Species, strain, and sex were usually described (77, 100%; 67, 87%; and 59, 77%, respectively); however, age (29, 38%), developmental stage (27, 35%), and description of baseline characteristics in treatment groups (23, 31%) were often missing (Table 2).

Reporting in the results section (outcomes)

Extra (31, 40%), unaccounted for (53, 69%), and excluded animals (57, 74%) were common. Extra animals were defined as follows: the number of animals used in the Results section is different from and higher than that stated in Methods section. Unaccounted for animals was defined as follows: the number of animals used in most analyses was lesser than the number given in the Methods section for unclear reasons. Excluded animals were defined as follows: animals that were stated to be used in the experiments were excluded from the majority of analyses. Outcomes were often reported without denominators in text and tables/graphs (31, 40%). Most studies performed >40 statistical analyses (49, 64%), often of post hoc outcomes (37, 48%), with mention of negative (15, 20%) or toxicity (applicable if a drug was being studied; 11/49, 22%) outcomes uncommon (Table 2).

The discussion section

Internal validity limitations were rarely discussed (7, 9%).
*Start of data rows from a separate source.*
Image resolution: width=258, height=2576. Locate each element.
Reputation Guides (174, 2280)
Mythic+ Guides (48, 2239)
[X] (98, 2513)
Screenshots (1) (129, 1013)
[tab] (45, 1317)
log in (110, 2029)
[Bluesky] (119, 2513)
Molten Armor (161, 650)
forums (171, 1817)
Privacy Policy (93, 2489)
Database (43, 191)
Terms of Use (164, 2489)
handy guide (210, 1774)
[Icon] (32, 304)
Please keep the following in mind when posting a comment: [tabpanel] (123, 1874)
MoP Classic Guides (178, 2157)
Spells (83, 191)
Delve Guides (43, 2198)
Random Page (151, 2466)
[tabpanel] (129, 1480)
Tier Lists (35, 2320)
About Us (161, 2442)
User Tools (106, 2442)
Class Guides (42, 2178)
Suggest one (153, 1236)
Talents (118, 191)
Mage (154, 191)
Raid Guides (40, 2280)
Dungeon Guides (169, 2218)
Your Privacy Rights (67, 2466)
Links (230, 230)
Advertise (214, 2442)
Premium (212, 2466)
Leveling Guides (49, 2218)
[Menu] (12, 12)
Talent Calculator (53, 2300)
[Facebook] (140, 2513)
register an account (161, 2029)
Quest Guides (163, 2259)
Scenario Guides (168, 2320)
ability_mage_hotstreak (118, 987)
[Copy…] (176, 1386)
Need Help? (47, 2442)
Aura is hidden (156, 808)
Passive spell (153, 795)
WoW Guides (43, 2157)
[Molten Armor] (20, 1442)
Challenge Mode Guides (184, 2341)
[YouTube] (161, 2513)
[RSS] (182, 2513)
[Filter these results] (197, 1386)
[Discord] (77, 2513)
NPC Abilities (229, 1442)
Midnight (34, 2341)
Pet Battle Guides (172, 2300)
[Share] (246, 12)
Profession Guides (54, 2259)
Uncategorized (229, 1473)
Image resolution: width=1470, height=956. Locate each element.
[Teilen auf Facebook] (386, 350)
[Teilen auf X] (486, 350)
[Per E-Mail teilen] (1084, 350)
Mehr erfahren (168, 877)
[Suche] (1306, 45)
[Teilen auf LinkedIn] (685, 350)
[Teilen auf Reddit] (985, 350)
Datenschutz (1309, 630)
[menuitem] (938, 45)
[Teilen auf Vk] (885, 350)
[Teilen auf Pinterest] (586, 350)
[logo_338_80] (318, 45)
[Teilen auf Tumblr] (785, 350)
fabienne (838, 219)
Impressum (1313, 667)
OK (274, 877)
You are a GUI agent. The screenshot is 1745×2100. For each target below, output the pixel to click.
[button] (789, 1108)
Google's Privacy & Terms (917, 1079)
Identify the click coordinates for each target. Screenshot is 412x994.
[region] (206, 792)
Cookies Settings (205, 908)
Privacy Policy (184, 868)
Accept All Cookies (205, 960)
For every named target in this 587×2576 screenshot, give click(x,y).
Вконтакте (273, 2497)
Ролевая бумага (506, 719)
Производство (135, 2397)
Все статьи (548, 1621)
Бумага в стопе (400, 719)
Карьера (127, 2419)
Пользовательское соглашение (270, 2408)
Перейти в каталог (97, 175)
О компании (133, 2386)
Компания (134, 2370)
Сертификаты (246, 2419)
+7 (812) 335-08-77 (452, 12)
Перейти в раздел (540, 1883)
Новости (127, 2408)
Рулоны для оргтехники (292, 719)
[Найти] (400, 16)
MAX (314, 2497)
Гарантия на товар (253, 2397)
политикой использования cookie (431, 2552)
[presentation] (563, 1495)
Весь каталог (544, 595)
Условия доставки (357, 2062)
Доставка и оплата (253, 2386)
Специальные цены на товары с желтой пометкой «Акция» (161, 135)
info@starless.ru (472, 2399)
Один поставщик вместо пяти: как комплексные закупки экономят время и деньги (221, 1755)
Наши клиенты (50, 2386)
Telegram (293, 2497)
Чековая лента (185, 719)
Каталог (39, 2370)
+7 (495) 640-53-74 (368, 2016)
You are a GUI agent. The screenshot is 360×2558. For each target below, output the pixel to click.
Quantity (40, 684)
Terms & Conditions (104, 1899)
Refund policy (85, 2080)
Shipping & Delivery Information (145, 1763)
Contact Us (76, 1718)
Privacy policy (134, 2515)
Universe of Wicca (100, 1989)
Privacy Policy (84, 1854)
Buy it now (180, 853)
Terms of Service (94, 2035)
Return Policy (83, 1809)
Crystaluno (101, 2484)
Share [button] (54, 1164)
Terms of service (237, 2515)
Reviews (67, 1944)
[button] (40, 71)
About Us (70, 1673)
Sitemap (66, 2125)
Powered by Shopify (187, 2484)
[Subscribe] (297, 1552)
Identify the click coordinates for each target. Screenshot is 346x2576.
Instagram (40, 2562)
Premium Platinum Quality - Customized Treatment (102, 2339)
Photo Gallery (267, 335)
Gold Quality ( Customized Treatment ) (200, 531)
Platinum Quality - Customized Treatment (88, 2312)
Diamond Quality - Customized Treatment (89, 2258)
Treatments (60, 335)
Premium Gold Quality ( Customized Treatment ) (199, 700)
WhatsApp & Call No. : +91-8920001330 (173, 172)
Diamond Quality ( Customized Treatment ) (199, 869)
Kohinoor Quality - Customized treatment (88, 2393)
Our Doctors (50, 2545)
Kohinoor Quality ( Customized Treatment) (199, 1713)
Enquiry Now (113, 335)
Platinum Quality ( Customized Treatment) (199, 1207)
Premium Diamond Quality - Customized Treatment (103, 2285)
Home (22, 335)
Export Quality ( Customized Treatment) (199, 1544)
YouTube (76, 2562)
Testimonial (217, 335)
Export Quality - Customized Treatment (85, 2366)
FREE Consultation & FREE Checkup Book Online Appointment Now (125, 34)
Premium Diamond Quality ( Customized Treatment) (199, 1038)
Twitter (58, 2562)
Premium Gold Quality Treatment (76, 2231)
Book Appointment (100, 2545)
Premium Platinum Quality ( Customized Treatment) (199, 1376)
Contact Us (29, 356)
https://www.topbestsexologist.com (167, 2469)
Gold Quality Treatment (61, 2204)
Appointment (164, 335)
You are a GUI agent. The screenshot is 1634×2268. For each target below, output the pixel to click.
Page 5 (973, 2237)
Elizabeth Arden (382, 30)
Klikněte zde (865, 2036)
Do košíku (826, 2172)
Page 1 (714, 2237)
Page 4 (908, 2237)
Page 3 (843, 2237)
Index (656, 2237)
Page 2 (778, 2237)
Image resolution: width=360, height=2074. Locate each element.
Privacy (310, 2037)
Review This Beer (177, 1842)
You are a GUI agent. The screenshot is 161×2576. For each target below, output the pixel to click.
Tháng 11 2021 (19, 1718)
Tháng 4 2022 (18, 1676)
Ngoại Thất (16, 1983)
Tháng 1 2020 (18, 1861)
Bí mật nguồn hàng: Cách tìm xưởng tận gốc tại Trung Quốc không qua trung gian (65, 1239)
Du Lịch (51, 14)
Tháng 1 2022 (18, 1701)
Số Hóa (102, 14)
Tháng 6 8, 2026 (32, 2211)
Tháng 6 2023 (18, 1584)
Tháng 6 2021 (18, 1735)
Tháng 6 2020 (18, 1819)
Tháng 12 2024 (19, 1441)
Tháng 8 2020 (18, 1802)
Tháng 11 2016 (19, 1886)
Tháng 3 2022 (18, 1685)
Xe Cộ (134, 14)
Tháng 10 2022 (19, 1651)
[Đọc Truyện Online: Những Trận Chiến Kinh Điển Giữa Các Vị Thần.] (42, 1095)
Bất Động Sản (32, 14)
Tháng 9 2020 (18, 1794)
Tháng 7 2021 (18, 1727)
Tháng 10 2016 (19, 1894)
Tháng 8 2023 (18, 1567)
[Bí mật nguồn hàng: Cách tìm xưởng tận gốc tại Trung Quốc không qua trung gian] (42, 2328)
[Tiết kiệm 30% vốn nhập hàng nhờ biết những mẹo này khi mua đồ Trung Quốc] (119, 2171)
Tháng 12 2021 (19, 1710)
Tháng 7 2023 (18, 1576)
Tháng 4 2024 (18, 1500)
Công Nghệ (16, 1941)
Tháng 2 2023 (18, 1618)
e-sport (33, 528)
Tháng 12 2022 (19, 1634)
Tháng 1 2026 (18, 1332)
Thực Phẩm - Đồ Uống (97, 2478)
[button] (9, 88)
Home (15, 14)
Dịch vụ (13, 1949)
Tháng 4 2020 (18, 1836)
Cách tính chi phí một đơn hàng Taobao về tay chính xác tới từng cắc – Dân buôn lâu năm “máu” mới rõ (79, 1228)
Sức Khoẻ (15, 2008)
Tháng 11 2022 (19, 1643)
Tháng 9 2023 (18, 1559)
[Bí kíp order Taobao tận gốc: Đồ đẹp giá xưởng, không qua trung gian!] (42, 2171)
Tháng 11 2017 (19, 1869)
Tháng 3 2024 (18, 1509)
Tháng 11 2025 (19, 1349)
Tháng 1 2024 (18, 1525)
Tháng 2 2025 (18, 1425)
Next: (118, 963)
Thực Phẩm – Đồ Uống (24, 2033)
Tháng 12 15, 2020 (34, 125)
External validity (to humans) was mentioned in 71 (92%); however, limitations to this external validity were often not mentioned (32/71, 45%) (Table 3).

Composite outcomes

Fourteen (18%) met the composite outcome of reporting any randomization, any blinding, and numbers given with denominators for most outcomes; only 8 (10%) met the composite outcome of the aforementioned criteria and adding meeting our primary outcome of animal descriptors (Table 4).

Funding sources

Funding source was reported for 69 (90%) of the publications. Most studies were funded using public dollars, either from government (51/69, 74%) and/or foundation/charity (34/69, 49%); industry funding was uncommon (11/69, 16%).

Subgroups

Sepsis models (n = 27) and studies in the higher-impact journal were lower in quality (less often reporting randomization, stating animal numbers in the Methods section, and reporting animal weight; all p ≤ 0.004). Adult animal studies more often reported sex and our primary outcome of animal descriptors (p < 0.01). The post hoc subgroup of nonrodent/nonrabbit (vs. rodent/rabbit) AR showed few differences in quality practices (Table 5). The nonrodent/nonrabbit publications more often compared baseline characteristics of treatment groups and mentioned limitation to external validity; they less often had extra animals used in the results that were not mentioned in the Methods. However, they have more often missing animal numbers in most tables/graphs and did not have better reporting of the composite quality outcomes.

Discussion

The reported methodological quality of AR in three high-impact critical care journals during 6 months of 2012 was poor. This is important for several reasons. First, poor attention to reporting optimal methodology in AR confounds the interpretation and extrapolation of experimental results [5],[27]–[31]. Thus, attention to reporting methodological quality is necessary to performing reliable quality research. Second, the interests of sentient animals in avoiding harm ought to be given more consideration in the reporting of AR [42],[43]. The ethical justification of biomedical AR that can harm animals (by any associated distress and death) usually includes reference to its necessity for producing large benefits to human medicine [1],[2],[44]. Thus, this ethical justification of AR assumes the reporting of high-quality research necessary to produce these benefits [1],[2],[6],[45]. Third, attempted translation to humans from methodologically weak AR unnecessarily puts humans at risk and wastes scarce research resources. Fourth, these publications are, arguably, the public face of science using mostly public funds. Unless the methodological quality of AR reporting improves, AR is at risk of losing public support. Recent surveys suggest public support for AR is based on the assumption that attention to the 3Rs (refinement, reduction, replacement) is a priority; public support for AR is far from universal and may be tenuous [46]–[48].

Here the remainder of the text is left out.